_WRITTEN EXERCISE_.
Edit everything from the line containing "Select the Fidesic octopus app logo" down to the line containing "(x=618, y=225)", replacing each "dropdown" with "drop-down list" and leaving the rest unchanged.

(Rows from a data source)
------------------------------

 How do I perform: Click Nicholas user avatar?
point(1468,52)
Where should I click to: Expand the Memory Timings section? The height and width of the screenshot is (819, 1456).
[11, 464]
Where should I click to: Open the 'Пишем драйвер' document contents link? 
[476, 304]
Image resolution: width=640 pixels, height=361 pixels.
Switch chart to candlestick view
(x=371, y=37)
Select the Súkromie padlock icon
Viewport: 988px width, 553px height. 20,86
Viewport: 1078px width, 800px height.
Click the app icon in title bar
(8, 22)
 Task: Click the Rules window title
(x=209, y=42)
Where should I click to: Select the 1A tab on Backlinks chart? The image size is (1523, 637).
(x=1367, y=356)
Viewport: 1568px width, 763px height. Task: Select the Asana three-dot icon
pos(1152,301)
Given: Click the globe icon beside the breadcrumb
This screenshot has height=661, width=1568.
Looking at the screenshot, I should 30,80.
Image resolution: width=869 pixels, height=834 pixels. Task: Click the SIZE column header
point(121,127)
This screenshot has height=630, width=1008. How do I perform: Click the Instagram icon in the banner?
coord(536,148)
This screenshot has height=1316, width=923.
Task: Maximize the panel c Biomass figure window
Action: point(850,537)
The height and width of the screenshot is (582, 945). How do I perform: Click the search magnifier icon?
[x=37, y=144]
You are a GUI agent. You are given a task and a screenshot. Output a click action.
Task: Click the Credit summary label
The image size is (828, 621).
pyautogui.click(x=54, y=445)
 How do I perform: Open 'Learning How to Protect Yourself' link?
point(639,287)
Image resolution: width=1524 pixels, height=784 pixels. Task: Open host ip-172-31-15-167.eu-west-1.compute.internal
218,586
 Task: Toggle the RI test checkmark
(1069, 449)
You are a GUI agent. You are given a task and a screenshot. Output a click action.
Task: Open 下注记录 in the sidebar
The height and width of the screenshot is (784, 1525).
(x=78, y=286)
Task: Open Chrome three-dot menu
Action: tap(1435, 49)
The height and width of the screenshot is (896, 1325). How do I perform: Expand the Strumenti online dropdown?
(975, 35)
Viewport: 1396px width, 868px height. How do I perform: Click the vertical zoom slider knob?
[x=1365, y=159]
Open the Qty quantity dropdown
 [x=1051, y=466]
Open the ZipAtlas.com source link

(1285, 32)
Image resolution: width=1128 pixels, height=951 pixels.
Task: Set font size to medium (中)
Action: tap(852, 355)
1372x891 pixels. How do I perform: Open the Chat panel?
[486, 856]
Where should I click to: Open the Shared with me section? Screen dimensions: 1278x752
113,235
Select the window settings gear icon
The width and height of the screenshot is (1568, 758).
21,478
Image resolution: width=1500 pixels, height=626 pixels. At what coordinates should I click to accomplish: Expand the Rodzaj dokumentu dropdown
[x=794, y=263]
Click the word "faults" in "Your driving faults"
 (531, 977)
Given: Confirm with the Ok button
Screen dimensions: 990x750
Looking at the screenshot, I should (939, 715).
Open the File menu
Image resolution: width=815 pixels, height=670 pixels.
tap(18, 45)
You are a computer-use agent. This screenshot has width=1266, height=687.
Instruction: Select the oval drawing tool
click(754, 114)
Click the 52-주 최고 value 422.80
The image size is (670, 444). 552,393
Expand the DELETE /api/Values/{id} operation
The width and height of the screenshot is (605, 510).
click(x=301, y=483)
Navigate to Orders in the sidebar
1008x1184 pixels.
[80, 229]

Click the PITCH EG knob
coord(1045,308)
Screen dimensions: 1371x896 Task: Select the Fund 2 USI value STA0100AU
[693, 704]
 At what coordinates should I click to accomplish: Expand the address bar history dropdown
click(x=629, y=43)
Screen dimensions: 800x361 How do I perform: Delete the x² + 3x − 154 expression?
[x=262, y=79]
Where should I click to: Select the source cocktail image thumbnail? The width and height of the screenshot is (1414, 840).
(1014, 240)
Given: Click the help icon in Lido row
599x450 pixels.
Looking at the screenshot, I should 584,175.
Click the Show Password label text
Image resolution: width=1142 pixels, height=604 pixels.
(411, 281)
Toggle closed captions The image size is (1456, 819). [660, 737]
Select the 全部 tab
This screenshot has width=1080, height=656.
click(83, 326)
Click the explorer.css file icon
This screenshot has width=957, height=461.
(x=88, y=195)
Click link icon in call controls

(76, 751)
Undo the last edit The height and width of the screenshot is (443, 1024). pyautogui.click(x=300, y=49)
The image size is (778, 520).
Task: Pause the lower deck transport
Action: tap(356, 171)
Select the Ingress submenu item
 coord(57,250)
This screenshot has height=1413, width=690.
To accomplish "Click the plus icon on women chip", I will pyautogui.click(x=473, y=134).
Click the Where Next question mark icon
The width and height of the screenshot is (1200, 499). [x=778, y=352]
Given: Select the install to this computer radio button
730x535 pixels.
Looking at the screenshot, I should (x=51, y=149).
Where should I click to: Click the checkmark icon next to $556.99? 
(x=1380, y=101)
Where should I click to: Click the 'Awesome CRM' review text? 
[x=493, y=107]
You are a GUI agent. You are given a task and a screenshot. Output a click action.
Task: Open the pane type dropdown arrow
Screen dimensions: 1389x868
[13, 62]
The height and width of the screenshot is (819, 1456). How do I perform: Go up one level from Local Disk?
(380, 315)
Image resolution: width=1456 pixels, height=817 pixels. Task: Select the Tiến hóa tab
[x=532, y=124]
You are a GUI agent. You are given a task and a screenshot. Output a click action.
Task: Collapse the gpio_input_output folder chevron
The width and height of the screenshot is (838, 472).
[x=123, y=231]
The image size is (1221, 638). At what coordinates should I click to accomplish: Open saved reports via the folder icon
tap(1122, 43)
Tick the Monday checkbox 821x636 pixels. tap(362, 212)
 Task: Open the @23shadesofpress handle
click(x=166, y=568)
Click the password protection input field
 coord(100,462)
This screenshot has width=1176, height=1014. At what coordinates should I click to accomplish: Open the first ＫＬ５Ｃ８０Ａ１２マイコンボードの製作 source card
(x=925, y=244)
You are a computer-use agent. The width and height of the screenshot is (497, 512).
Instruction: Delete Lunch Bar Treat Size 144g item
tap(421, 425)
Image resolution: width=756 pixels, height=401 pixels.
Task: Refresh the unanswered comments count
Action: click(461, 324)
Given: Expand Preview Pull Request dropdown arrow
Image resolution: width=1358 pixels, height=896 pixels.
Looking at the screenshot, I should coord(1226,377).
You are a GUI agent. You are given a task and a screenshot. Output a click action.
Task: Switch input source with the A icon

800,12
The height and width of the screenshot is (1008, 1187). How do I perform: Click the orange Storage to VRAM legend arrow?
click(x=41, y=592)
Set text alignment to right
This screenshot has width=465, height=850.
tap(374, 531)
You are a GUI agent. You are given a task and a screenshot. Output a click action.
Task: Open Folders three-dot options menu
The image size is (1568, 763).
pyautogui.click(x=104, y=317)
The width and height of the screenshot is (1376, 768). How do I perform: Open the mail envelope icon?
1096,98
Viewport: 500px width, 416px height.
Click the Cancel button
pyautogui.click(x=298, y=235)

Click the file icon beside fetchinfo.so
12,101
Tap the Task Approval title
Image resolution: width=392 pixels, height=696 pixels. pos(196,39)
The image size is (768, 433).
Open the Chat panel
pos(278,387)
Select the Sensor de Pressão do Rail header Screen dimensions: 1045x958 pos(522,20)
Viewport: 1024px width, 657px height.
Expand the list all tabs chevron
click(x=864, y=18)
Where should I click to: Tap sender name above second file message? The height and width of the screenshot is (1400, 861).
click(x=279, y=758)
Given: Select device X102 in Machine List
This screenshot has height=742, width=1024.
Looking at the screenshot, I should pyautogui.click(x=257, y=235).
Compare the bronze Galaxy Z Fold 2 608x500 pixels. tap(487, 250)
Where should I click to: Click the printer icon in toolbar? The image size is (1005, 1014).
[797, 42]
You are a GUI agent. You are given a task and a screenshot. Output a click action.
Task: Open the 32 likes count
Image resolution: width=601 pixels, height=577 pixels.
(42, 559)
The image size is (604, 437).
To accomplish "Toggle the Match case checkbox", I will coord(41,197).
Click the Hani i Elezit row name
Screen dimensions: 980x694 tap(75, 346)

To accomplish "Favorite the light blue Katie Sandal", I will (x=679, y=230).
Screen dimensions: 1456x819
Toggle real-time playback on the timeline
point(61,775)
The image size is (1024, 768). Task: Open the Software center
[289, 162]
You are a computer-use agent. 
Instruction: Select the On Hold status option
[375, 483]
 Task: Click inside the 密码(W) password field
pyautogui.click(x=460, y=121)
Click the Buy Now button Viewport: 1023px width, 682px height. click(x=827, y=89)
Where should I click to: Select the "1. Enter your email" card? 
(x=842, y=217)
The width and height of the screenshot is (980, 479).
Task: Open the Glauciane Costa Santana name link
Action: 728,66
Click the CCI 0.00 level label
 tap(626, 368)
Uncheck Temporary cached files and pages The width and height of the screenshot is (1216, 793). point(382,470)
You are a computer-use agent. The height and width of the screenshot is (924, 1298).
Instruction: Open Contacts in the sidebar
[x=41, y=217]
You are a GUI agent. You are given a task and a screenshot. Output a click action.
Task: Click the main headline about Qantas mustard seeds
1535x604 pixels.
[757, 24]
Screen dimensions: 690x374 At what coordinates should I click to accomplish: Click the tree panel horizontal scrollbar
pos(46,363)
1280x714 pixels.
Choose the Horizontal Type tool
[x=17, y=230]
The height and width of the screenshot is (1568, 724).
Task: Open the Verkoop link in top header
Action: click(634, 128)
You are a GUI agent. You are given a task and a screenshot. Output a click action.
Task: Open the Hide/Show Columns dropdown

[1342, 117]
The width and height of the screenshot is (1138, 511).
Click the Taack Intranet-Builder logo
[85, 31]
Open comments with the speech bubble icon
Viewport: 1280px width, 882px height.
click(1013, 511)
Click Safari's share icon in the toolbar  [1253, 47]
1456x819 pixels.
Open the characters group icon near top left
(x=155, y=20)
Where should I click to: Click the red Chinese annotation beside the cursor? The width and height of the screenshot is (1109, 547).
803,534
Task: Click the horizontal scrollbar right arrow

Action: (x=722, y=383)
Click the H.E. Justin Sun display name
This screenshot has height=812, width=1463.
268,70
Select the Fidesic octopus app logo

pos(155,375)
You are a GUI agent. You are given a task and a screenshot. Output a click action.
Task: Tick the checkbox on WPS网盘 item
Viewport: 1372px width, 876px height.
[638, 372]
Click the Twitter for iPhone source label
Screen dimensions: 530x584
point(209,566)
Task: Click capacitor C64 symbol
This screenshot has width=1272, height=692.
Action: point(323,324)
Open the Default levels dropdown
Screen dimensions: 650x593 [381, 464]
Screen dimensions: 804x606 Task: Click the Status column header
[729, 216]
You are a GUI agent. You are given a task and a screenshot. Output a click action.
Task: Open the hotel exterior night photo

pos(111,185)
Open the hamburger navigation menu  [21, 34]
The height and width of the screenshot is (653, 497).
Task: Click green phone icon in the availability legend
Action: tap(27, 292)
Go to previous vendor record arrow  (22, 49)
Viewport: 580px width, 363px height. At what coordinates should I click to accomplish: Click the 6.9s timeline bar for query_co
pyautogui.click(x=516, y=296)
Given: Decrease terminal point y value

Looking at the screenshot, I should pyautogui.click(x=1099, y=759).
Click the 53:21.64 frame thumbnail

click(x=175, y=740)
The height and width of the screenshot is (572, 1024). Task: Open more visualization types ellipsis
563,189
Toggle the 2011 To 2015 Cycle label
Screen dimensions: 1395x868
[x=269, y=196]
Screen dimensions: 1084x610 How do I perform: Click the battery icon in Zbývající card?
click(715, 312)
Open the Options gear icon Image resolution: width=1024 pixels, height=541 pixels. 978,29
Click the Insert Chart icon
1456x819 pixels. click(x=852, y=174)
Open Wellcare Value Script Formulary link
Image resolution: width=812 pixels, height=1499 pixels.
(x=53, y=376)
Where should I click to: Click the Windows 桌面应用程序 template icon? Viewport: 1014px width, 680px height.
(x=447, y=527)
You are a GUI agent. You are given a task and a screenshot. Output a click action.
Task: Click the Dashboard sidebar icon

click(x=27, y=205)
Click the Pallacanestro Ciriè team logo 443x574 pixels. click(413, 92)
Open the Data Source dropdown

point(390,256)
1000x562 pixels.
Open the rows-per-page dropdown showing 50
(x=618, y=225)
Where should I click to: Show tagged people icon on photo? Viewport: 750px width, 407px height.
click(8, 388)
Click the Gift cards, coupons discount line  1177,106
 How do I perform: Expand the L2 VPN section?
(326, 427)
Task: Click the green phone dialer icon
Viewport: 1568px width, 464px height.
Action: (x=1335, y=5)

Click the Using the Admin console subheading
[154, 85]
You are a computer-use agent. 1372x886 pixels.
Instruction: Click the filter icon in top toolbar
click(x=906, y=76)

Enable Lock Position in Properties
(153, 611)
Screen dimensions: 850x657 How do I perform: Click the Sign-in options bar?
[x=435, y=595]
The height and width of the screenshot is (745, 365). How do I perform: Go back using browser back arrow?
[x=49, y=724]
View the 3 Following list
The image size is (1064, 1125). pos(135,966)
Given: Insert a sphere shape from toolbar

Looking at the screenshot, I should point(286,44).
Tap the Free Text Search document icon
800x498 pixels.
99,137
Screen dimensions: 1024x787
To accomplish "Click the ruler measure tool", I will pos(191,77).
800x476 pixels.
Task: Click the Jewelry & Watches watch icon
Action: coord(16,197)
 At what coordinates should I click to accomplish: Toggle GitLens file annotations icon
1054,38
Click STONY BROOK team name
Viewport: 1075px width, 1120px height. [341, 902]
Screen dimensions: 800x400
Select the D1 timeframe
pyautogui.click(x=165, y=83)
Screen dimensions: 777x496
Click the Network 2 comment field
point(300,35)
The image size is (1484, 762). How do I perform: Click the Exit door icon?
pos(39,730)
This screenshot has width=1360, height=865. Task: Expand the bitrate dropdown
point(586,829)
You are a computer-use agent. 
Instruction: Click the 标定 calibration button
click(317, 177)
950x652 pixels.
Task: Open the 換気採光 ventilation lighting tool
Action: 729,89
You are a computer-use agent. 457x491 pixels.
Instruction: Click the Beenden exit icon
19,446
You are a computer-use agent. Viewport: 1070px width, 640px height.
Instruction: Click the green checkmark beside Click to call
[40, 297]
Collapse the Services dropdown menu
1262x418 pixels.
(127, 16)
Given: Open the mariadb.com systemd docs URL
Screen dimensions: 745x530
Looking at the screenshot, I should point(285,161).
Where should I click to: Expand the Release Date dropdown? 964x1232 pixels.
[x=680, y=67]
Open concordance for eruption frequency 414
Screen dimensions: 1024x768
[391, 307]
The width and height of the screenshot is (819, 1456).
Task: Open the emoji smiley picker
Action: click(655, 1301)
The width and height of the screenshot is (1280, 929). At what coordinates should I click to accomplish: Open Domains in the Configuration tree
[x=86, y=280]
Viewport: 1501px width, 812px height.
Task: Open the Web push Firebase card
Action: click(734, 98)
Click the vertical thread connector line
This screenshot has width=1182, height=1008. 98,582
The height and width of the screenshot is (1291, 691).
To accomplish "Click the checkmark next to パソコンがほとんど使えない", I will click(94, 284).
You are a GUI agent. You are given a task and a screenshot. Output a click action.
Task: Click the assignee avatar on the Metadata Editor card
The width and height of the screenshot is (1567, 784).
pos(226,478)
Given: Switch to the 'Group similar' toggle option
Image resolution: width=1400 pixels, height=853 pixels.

------------------------------

_ANSWER TO THIS PROBLEM_.
Select the Fidesic octopus app logo

pos(155,375)
You are a GUI agent. You are given a task and a screenshot. Output a click action.
Task: Tick the checkbox on WPS网盘 item
Viewport: 1372px width, 876px height.
[638, 372]
Click the Twitter for iPhone source label
Screen dimensions: 530x584
point(209,566)
Task: Click capacitor C64 symbol
This screenshot has width=1272, height=692.
Action: point(323,324)
Open the Default levels drop-down list
Screen dimensions: 650x593 [381, 464]
Screen dimensions: 804x606 Task: Click the Status column header
[729, 216]
You are a GUI agent. You are given a task and a screenshot. Output a click action.
Task: Open the hotel exterior night photo

pos(111,185)
Open the hamburger navigation menu  [21, 34]
The height and width of the screenshot is (653, 497).
Task: Click green phone icon in the availability legend
Action: tap(27, 292)
Go to previous vendor record arrow  (22, 49)
Viewport: 580px width, 363px height. At what coordinates should I click to accomplish: Click the 6.9s timeline bar for query_co
pyautogui.click(x=516, y=296)
Given: Decrease terminal point y value

Looking at the screenshot, I should pyautogui.click(x=1099, y=759).
Click the 53:21.64 frame thumbnail

click(x=175, y=740)
The height and width of the screenshot is (572, 1024). Task: Open more visualization types ellipsis
563,189
Toggle the 2011 To 2015 Cycle label
Screen dimensions: 1395x868
[x=269, y=196]
Screen dimensions: 1084x610 How do I perform: Click the battery icon in Zbývající card?
click(715, 312)
Open the Options gear icon Image resolution: width=1024 pixels, height=541 pixels. 978,29
Click the Insert Chart icon
1456x819 pixels. click(x=852, y=174)
Open Wellcare Value Script Formulary link
Image resolution: width=812 pixels, height=1499 pixels.
(x=53, y=376)
Where should I click to: Click the Windows 桌面应用程序 template icon? Viewport: 1014px width, 680px height.
(x=447, y=527)
You are a GUI agent. You are given a task and a screenshot. Output a click action.
Task: Click the Dashboard sidebar icon

click(x=27, y=205)
Click the Pallacanestro Ciriè team logo 443x574 pixels. click(413, 92)
Open the Data Source drop-down list

point(390,256)
1000x562 pixels.
Open the rows-per-page drop-down list showing 50
(x=618, y=225)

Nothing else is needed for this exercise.